Exercise data:
○ ○ ○ ○

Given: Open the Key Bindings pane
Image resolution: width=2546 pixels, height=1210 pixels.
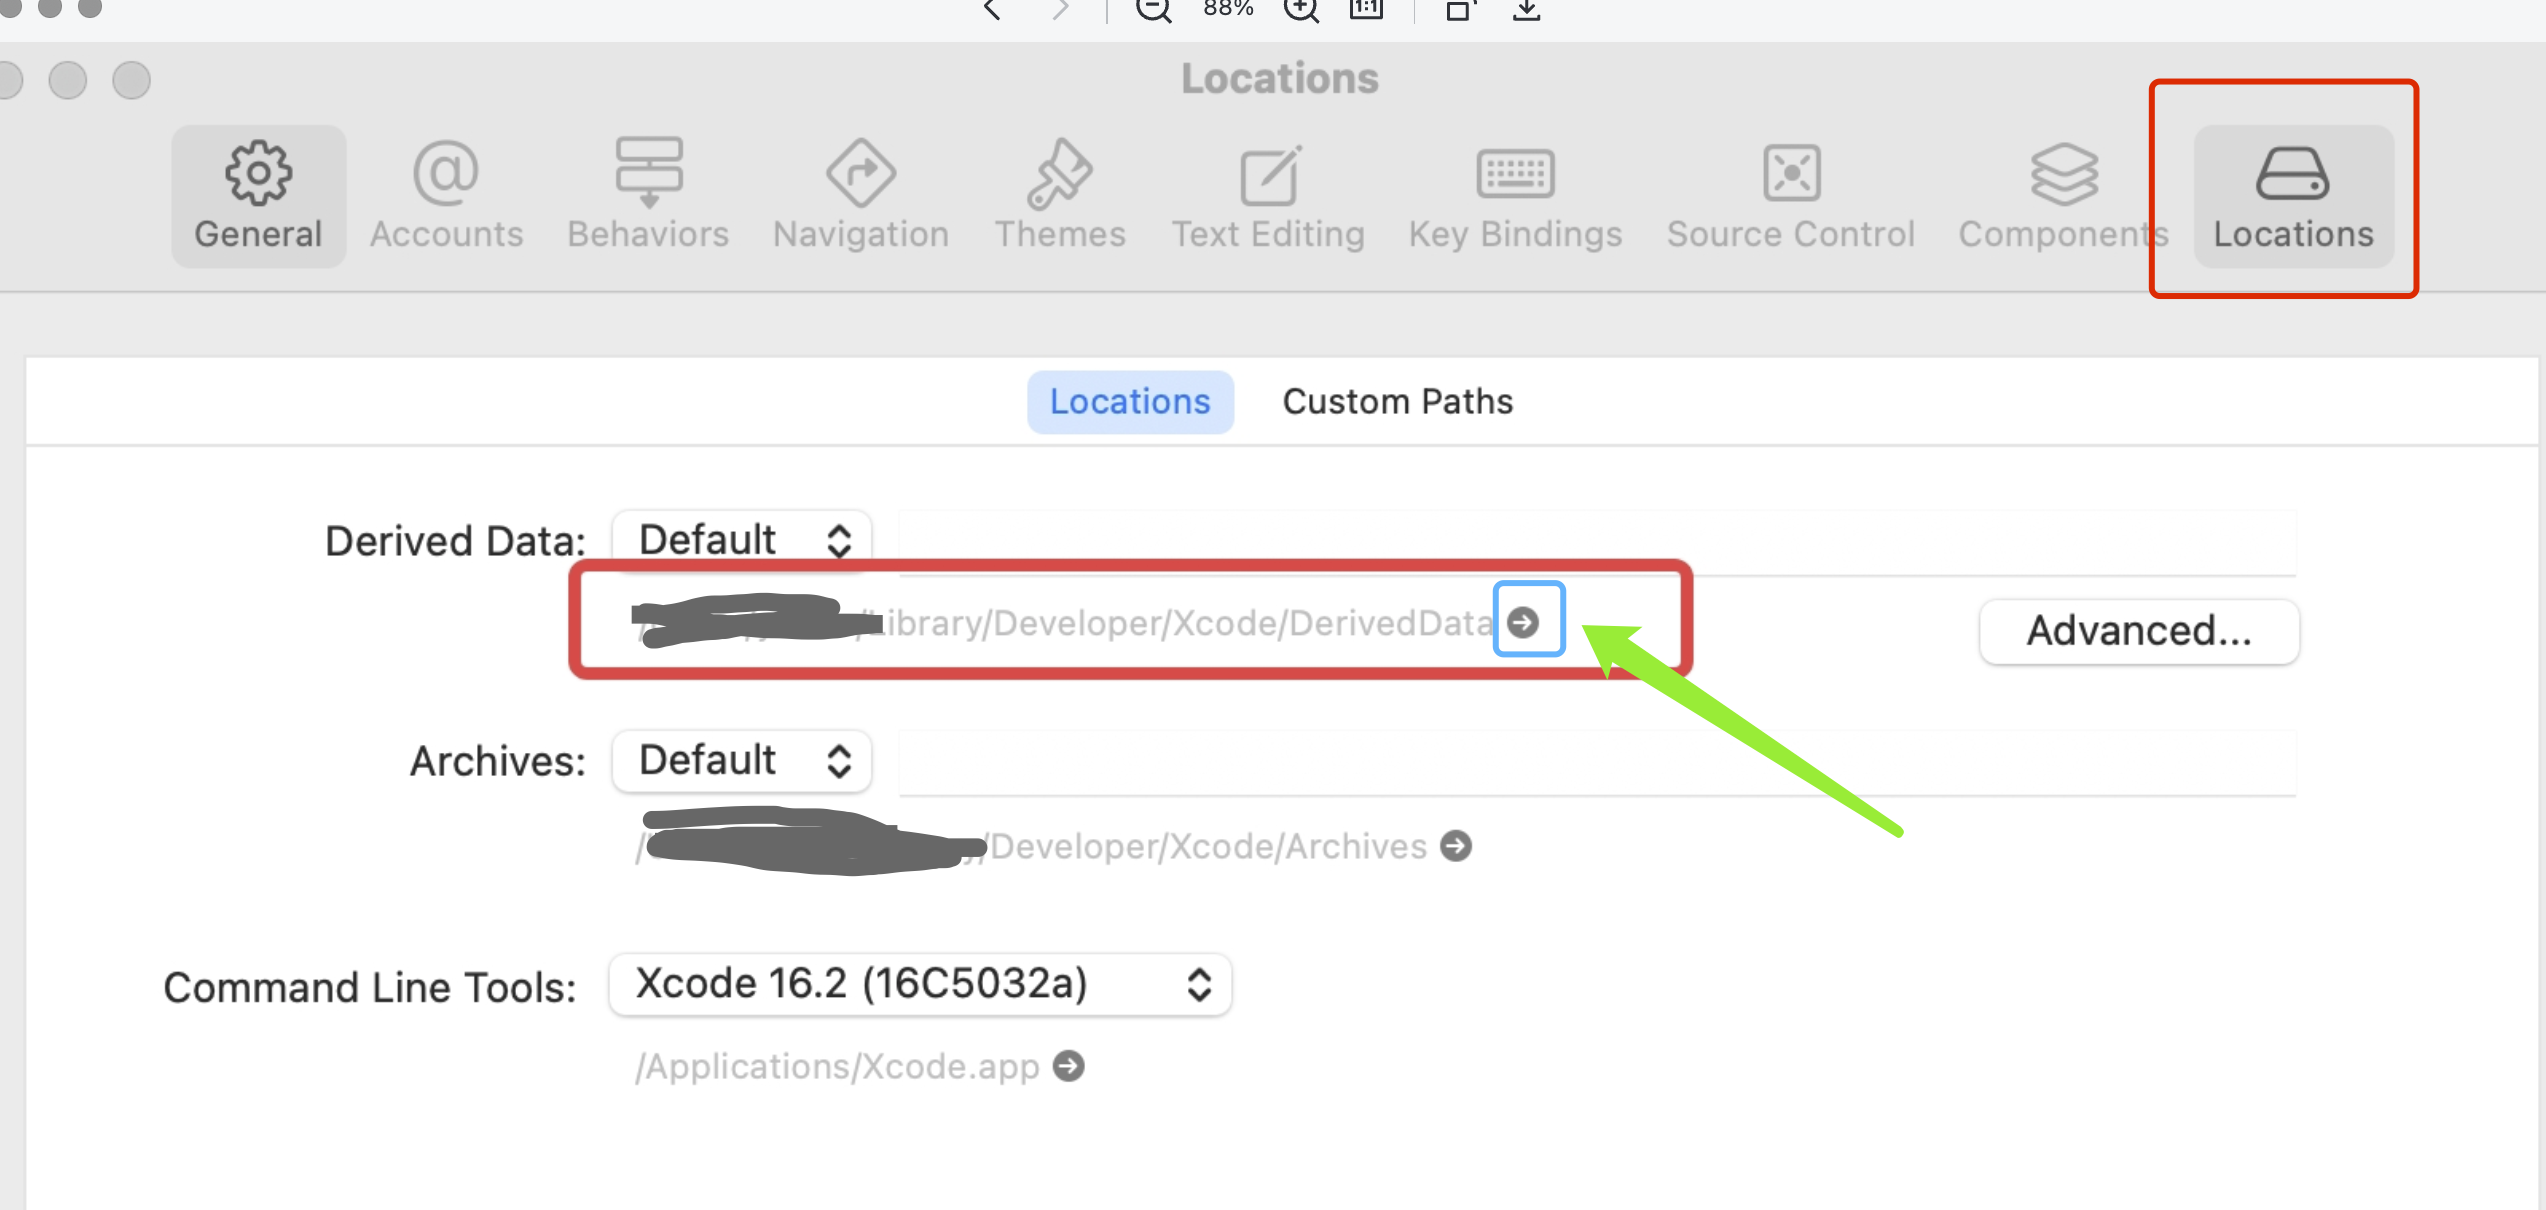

○ ○ ○ ○

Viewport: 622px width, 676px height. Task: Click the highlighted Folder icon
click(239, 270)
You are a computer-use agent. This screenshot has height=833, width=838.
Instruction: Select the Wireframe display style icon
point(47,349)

○ ○ ○ ○

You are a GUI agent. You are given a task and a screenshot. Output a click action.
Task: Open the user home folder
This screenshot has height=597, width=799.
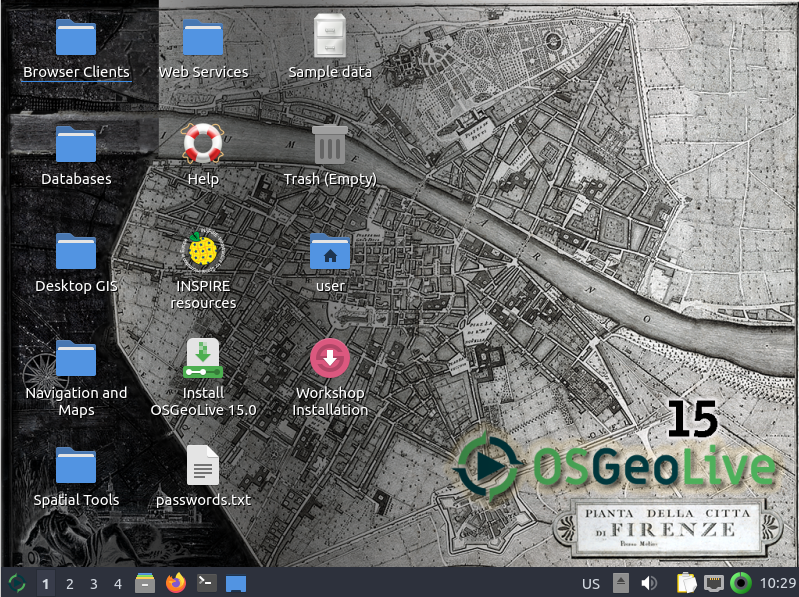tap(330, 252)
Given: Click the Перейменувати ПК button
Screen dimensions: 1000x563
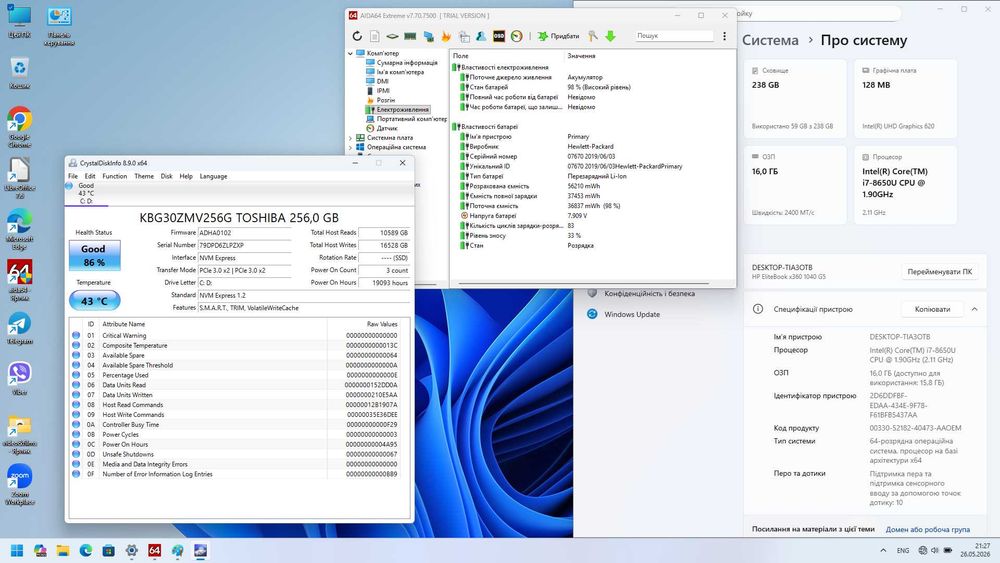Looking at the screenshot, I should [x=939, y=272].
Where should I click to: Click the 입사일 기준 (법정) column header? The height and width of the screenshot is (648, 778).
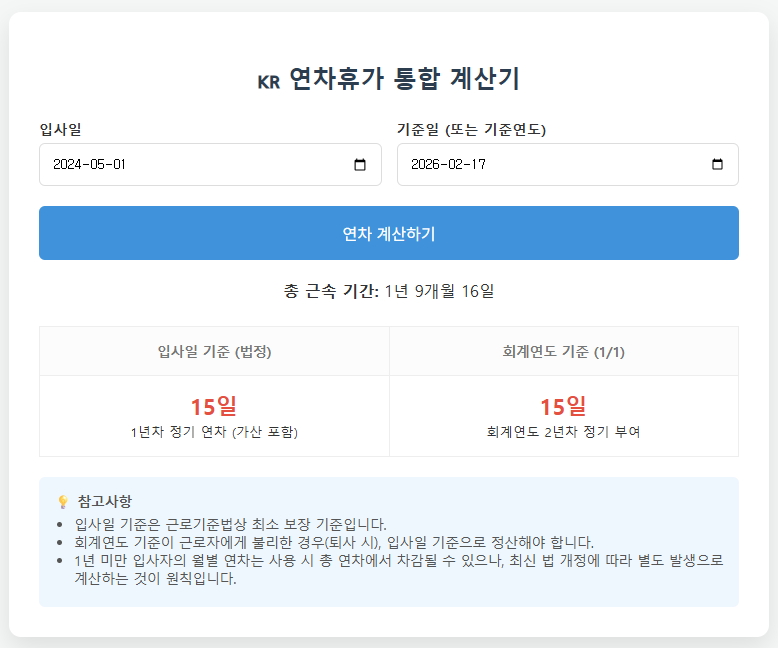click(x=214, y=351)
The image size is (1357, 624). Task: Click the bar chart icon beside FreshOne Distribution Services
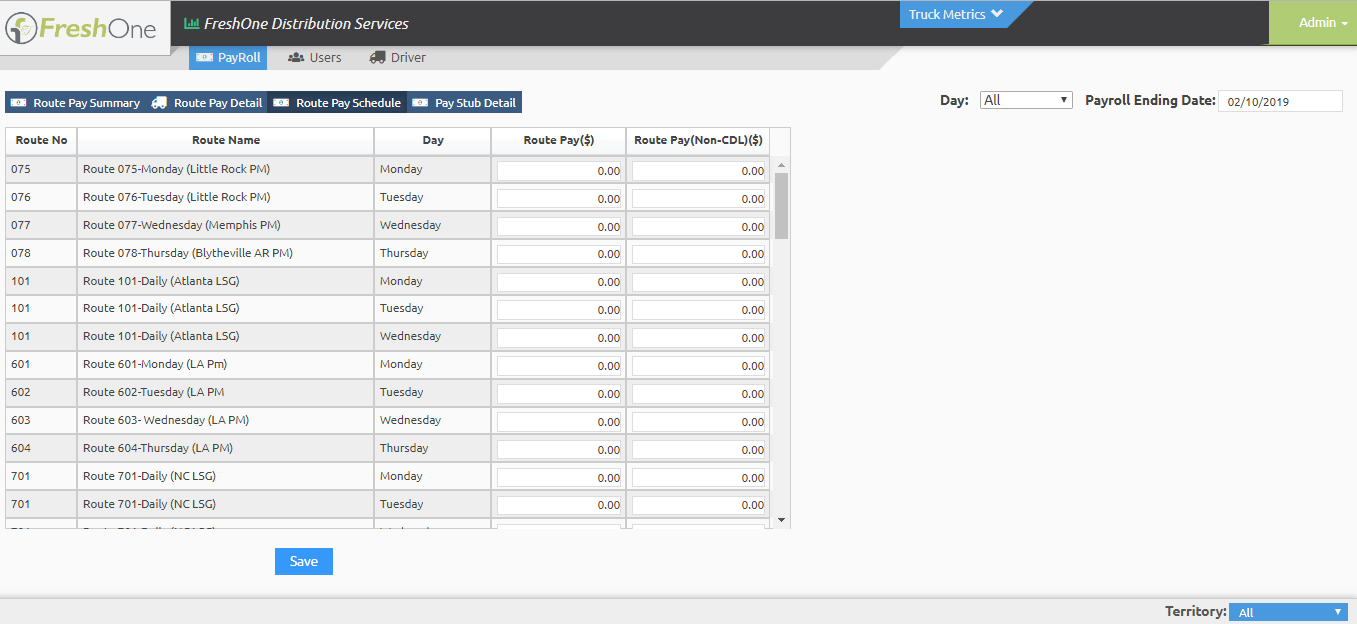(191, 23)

○ ○ ○ ○

What you have to do: Could you copy every line from the records that mentions the word "agent"?

Answer to this problem:
You are a computer-use agent. This screenshot has height=833, width=838.
You are a GUI agent. You are given a task and a screenshot. Output a click action.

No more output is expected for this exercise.